De esta forma, a casi un mes de haber sido frenada la corrida contra el peso, por lo menos circunstancialmente; sólo tenemos en claro los planes políticos que tiene Mauricio Macri y “Cambiemos”, mientras que desconocemos totalmente las medidas económicas a tomar, salvo el anuncio de un plan de ajuste más que nada “cosmético”, dado que no apunta a reducir el Déficit Fiscal en las proporciones que reclaman los inversores internos y externos, con un poco de suerte, para regenerar la confianza; o de las metas que pedirá alcanzar el Fondo Monetario Internacional para comprometerse a prestar US$ 30.000 millones, a mediano plazo.

 
Tal como se anunció profusamente hace una semana en los diarios amigos de la Casa Rosada en sus ediciones dominicales, el “Coordinador Económico” Nicolás Dujovne anunció el viernes 01/06 el intento de bajar $ 20.400 millones el Gasto Público, cuando el recorte real debería superar los $ 200.000 millones para demostrar verdadero interés en solucionar dos de los cuatro grandes problemas que tiene la Argentina (déficit fiscal y alta inflación), mientras que quedará para otro momento terminar de desarmar la “bomba” de las Lebacs y cambiar de signo el resultado de la Balanza Comercial, uno de los temas de los cuales menos se habla.

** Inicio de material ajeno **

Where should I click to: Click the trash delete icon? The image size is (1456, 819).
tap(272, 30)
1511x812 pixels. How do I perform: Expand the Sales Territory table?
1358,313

Veamos algunos de los ejemplos de recortes prometidos y la posibilidad de que sean llevados a cabo, como se argumentó en la conferencia de prensa que el ministro de Hacienda, Nicolás Dujovne, tuvo que mudar desde el Palacio de Hacienda a la Casa Rosada, dado que una manifestación de los trabajadores de su cartera, impidió realizar el encuentro con la prensa con cierta normalidad:

> El ordenamiento salarial de los organismos descentralizados va en contra de acuerdos paritarios homologados por el Ministerio de Trabajoe implica avanzar sobre “derechos adquiridos”, uno de los “caballitos de batalla” de los gremios para no cambiar las condiciones contractuales de sus afiliados. Además, el problema del Gasto Público no es que los choferes del Banco Central ganen $ 200.000, pasa por otros gastos mayores.

> La prohibición de no cobrar dos sueldos siendo funcionario y, por ejemplo, director de una empresa del Estado afecta a unas 300 personas, es otro caso de “derecho adquirido” y tiene valor simbólico, no tiene efecto real sobre el Gasto Público Total.

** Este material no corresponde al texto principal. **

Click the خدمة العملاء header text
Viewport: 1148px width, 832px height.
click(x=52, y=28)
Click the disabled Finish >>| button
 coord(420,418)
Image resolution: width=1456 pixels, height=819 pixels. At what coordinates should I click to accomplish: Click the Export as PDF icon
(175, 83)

> La reducción de viáticos y flotas de autos es una medida que, desde el regreso de la democracia, se aplicó 3 veces. El resultado es el mismo: Con el paso de las semanas, comienza un lento proceso para buscar otras forma de pagar lo que antes eran viáticos y se vuelven a contratar choferes y comprar autos, cuando no los “presta” una terminal, para obtener “favores” diversos. Es otro anuncio “para la gilada”.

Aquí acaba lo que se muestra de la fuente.